$1,300,000: Despite Clear Liability, A Driver’s Insurance Co. Acts In Bad Faith And Pays For It
June 4, 2010
CASE DESCRIPTION: Couple injured by hit and run driver. The Driver was found to be personally liable. In addition the insurance company of the driver paid out the policy limits and more due to their bad faith in handling this case.
RESULT: $1,300,000 total settlement
The subject accident occurred on Pacific Coast Highway near the Cano’s Restaurant in the City of Newport Beach, California. Defendant in the underlying accident, Bonnie V., left the restaurant’s parking lot in her Mercedes Benz automobile while intoxicated. Plaintiffs, Linda and Linden K. were pedestrians across the street on Pacific Coast Highway. The Plaintiffs were struck by Mrs. Bonnie V’s vehicle when she drove across the highway and onto the sidewalk. Mrs. Bonnie V. then fled the scene (hit & run).
During settlement negotiations (pre Moradi-Shalal), Defendant’s insurance company failed to accept settlement demands for the policy limits, despite clear liability and damages that exceeded policy limits, which would have resolved the case against the insureds (Bonnie V.). As such, Plaintiffs demanded and received $200,000 from Bonnie V’s personal assets and an assignment of the Bonnie V’s cause of action for bad faith against the insurance company. (Plaintiffs also received the $200,000 insurance policy limits). Plaintiffs then entered into a stipulated judgment in the sum of $2.4 million against Bonnie V. and proceeded against the insurance company on both their own Royal Globe third party bad faith cause of action as well as the assigned first party cause of action.
The insurance company maintained premised their defense of the following: First no demand within the policy limits was made such that there was no opportunity to extricate the insureds from the lawsuit (hence no bad faith); Second the stipulated judgment was not a “final judicial determination of liability” as required pursuant to Moradi-Shalal; And third the stipulated judgment was collusive and inflated and therefore not valid, nor binding on the insurance company.
TYPE OF CASE: Insurance Bad Faith
INJURIES: For Plaintiff Linden K.: Cerebral concussion, a fracture of the intercondylar eminence of the left knee, a medial collateral ligament tear, phlebitis of the left leg, multiple fractures on his left side, fractured ribs, facial abrasions and scalp contusions. His permanent injuries are numerous facial scars, his left leg is shorter, and he has an arthritic condition from his left knee to the thigh.

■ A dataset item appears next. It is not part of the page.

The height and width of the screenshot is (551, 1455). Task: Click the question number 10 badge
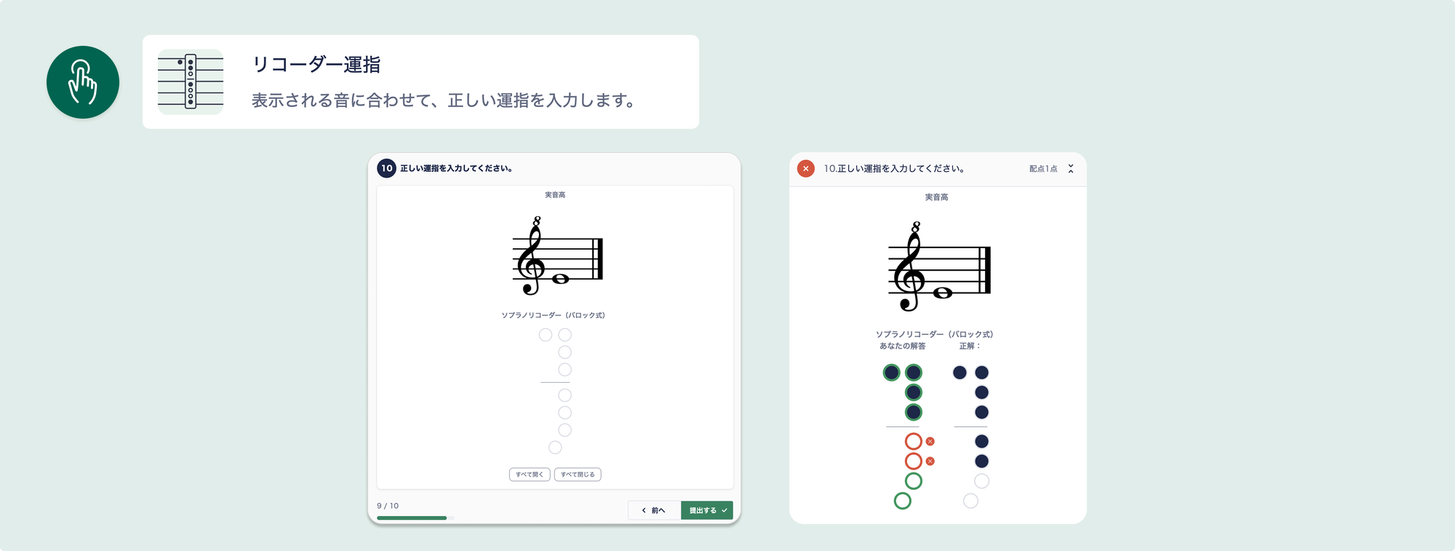386,168
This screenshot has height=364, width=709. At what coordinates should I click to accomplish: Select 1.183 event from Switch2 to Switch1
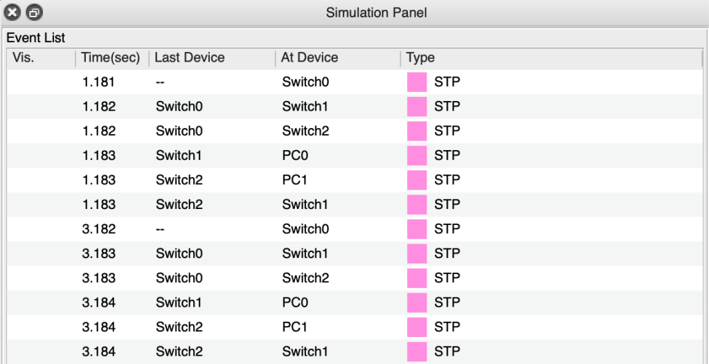[x=305, y=205]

For Plaintiff Linda K.: Multiple contusions and abrasions, ligament damage in her left side and pelvic area, and an enlarged uterus. She had deep vein throbosis of the left leg. All of the toes on her left foot were fractured. She had a dislocated left shoulder and a whiplash injury to her neck. She suffered a pulmonary embolism. She injured the disks at C5-6, suffered a neural foraminal narrowing at C6-7 and at C7-C8 suffered extreme nerve irritation. Permanent injuries are degenerative disk disease at C5-6, and due to a pulmonary embolism she suffered thromboebolic disease.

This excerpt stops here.